* [REQUIRED ACTION]
Only the number is wanted: how many lines below contain "computer"?

**** THE RECORDS

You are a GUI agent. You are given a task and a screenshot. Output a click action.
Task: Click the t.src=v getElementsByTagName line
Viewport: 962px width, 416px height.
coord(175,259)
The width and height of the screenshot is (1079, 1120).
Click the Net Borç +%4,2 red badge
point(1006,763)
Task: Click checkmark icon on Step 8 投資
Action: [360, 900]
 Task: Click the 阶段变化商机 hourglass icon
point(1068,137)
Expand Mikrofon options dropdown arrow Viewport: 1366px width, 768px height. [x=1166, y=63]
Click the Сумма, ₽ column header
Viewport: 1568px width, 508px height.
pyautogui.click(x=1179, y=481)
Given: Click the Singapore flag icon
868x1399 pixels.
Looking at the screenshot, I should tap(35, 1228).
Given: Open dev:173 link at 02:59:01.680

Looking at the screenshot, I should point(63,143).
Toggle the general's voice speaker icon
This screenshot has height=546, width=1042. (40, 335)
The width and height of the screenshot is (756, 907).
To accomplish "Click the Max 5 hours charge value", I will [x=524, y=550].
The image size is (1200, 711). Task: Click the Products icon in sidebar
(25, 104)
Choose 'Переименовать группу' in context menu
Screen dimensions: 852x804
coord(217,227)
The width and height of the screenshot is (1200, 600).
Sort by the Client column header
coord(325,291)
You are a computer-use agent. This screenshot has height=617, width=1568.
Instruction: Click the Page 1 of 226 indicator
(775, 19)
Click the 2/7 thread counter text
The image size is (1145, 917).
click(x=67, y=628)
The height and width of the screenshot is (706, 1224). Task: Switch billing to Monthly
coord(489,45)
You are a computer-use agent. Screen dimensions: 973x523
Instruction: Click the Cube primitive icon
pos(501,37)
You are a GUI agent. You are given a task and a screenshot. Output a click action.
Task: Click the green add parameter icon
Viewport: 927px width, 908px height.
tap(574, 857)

********

* [REPLY]
2